Wheat Farmers Ask RMA for Help With Falling Numbers

Some Pacific Northwest wheat farmers dealing with sprout damage face a double whammy – their yields are too high to generate crop insurance payments, and the sprouting causes their insurance premiums to increase.

They want USDA Risk Management Agency Administrator Brandon Willis to make an exception to the procedure the agency uses to calculate a farmer’s actual production history, or APH, said Michelle Hennings, executive director of the Washington Association of Wheat Growers. The APH is used to determine a farmer’s crop insurance premium.

Farmers are being docked because of low falling numbers caused by sprout damage, but they are not qualifying for crop insurance payments because their yields are still high, Hennings said.

At the same time, the low falling numbers can cause a farmer’s crop insurance premium to increase, creating a double-whammy.

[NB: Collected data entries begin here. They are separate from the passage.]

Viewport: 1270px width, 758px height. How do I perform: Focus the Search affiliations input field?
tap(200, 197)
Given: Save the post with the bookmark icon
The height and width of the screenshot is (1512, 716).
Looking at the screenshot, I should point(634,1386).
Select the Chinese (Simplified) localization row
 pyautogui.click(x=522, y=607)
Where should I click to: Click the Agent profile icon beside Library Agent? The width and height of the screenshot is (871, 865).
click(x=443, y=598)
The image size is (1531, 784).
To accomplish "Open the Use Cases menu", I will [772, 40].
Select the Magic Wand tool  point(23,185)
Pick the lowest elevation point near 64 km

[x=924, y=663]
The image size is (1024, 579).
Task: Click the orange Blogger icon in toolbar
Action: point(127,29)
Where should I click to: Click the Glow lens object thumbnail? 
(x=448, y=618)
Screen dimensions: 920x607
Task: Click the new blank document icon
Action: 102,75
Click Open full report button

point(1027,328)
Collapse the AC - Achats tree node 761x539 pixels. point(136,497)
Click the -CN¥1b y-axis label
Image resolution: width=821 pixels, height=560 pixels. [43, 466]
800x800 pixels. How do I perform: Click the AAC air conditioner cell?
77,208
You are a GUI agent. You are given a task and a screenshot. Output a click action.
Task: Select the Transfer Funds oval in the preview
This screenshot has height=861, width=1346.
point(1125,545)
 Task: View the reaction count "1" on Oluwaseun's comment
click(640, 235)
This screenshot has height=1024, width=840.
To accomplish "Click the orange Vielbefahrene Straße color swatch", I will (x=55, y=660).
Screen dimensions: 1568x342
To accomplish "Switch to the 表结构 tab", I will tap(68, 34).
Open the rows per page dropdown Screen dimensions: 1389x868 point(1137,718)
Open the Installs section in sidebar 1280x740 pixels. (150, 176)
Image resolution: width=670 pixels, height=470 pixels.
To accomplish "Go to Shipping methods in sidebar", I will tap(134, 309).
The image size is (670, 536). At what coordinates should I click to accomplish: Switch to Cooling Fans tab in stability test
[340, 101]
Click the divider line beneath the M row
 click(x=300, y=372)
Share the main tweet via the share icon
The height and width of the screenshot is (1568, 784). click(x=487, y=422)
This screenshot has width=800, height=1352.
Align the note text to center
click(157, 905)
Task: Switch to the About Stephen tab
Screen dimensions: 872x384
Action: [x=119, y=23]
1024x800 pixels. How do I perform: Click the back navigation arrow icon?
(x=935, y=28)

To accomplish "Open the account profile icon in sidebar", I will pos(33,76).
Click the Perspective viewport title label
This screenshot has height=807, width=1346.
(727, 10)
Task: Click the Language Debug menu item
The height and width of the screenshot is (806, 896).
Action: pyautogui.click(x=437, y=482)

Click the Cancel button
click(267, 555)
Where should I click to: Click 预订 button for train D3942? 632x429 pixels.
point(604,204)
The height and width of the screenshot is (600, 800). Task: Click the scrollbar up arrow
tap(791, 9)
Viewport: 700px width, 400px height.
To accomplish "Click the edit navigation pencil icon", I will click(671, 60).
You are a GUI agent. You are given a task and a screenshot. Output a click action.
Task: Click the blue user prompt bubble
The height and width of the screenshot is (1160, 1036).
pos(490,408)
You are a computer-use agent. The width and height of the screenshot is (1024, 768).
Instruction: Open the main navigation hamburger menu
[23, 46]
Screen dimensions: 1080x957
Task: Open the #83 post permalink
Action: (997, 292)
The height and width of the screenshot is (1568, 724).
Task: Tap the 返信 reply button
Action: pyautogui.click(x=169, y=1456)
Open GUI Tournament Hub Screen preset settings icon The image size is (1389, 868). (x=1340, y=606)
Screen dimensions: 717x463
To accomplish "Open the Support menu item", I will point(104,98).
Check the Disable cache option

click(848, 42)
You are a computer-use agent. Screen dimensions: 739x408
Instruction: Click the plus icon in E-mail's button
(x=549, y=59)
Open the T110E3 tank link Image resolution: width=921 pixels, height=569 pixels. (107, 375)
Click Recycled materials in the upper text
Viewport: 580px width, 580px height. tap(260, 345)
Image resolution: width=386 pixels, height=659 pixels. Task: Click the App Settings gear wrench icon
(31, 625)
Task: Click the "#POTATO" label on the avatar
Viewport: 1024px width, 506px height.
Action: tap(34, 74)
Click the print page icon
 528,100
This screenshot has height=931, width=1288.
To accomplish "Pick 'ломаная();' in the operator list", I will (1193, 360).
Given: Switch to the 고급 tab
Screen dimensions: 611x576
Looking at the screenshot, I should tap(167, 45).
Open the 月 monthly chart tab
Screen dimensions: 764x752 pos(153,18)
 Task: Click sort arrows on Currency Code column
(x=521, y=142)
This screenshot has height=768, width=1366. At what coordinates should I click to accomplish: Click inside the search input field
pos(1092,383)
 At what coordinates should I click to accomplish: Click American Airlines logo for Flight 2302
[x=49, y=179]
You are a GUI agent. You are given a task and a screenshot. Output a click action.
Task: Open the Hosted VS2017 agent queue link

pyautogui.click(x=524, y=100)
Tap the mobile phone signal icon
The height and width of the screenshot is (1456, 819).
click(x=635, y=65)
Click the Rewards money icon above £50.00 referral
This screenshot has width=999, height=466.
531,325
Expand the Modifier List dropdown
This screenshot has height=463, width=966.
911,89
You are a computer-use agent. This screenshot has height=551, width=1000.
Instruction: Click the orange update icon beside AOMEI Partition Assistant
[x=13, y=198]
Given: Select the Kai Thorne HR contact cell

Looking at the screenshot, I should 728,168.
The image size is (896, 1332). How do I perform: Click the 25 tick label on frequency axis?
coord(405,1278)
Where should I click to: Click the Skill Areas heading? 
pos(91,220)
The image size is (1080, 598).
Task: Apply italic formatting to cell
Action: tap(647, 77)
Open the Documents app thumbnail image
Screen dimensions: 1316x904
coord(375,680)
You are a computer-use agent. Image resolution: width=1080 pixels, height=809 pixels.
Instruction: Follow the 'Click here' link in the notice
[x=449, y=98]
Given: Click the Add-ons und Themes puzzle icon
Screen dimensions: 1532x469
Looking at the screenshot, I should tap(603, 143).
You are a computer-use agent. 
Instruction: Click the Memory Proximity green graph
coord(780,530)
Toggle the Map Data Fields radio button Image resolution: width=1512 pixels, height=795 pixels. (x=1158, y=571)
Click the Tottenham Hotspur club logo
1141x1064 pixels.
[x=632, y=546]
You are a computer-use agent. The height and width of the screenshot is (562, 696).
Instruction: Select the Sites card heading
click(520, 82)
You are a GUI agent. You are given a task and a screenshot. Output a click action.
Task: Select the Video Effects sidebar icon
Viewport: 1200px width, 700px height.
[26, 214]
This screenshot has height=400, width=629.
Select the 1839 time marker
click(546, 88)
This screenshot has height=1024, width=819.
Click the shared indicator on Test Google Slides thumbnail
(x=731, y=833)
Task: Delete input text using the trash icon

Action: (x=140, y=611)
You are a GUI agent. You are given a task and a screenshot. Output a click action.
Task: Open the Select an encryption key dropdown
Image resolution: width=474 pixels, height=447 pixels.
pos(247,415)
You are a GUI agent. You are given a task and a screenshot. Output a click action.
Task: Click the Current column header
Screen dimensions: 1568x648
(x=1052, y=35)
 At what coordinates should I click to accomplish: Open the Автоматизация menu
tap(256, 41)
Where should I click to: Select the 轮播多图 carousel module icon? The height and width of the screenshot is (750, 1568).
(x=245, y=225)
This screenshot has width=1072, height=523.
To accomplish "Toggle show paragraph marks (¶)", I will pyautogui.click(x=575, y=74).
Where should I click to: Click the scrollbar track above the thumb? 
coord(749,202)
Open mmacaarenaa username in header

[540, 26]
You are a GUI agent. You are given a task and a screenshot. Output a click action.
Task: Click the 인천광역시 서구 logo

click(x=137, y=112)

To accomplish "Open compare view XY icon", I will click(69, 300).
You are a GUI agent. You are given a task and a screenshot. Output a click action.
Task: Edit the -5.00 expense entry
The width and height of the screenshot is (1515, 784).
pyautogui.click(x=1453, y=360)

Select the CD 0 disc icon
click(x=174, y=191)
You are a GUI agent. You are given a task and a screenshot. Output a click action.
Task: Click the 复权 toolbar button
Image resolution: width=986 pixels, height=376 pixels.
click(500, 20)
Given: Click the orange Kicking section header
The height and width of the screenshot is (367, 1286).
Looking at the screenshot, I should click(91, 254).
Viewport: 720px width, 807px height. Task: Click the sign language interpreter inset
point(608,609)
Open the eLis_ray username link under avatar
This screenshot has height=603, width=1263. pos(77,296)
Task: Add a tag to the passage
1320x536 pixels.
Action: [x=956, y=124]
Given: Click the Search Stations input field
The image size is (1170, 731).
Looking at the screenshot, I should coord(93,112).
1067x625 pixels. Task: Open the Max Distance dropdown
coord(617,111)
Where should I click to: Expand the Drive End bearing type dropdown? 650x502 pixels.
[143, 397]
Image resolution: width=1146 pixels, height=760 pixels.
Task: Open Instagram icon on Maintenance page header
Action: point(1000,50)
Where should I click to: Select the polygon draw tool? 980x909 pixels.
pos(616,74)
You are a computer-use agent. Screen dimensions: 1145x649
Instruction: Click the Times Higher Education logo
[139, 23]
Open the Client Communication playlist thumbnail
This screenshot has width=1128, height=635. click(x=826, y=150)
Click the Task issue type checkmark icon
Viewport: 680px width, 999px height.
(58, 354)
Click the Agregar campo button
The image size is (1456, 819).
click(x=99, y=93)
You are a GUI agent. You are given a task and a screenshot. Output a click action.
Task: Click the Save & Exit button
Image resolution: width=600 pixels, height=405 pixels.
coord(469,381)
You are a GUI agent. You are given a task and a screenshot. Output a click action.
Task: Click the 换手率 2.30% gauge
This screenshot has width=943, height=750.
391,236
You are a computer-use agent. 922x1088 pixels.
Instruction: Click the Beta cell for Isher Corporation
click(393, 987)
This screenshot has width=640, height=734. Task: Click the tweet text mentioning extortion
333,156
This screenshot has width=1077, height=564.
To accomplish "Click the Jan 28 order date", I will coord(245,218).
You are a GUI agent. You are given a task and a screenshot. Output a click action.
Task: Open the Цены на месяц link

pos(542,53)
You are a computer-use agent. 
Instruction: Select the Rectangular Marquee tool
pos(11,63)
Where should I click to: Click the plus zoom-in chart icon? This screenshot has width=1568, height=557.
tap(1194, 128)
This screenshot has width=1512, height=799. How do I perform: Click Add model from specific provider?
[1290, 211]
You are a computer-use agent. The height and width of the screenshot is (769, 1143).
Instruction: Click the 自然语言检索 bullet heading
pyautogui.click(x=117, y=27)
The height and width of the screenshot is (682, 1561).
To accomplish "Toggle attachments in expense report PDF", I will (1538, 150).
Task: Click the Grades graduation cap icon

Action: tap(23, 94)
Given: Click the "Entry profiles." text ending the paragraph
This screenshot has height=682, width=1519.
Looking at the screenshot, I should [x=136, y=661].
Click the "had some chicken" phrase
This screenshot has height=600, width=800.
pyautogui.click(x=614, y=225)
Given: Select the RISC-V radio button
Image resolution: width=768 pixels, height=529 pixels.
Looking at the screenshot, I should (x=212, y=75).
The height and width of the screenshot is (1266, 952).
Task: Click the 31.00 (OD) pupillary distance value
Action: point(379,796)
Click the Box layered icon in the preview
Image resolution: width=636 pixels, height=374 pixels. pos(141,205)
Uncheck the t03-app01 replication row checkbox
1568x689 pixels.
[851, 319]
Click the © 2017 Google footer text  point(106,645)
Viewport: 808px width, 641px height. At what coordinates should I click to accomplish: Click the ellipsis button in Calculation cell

“They’re docked at the elevator to begin with, and they go over to their insurance company and they’re getting docked again,” she said. “This is very detrimental to a farmer’s bottom line.”

Grain elevators use the Hagberg-Perten falling number test to measure starch damage due to sprouting. A low falling number indicates a high level of alpha amylase, an enzyme that degrades starch and diminishes the quality of wheat.

Wheat with a falling number below 300 typically receives a discount. Rain and temperature fluctuations are the primary cause of the damage.

As of Sept. 13, 42 percent of soft white wheat samples collected by Washington State Grain Inspection showed a falling number of 300 or lower, as did 43 percent of club wheat, 20 percent of hard red winter wheat and 10 percent of hard red spring wheat.

“Farmers are upset because they feel quality and price should not be affecting their actual production if their yields are high,” Hennings said.

Farmers provide crop insurance agencies with settlement sheets from elevator companies showing the gross number of bushels they harvested. The paperwork also shows the falling numbers and other dockage.

The crop insurance company calculates a farmer’s yields based on reported acres and gross bushels. The falling number factor is based on RMA’s discount chart for quality adjustment.

If a farmer’s APH goes down over a 10-year period, he is more of a risk, and his crop insurance premiums increase Hennings said.

Some newer farmers who have low falling numbers could potentially be put out of business this year, Hennings said.

Using a farmer’s yields will keep their APH “at a reasonable level, so they don’t see an increase in their insurance” premium, she said.

WAWG is looking into instances where other exceptions were made, Hennings said.

A letter from members of the House and Senate, led by Washington Rep. Cathy McMorris Rodgers, was slated to arrive on Willis’ desk Sept. 26. The Washington State Department of Agriculture is also providing a letter of support.

“This is what we can do now for farmers to help alleviate some of the stressful situation on crop conditions,” Hennings said.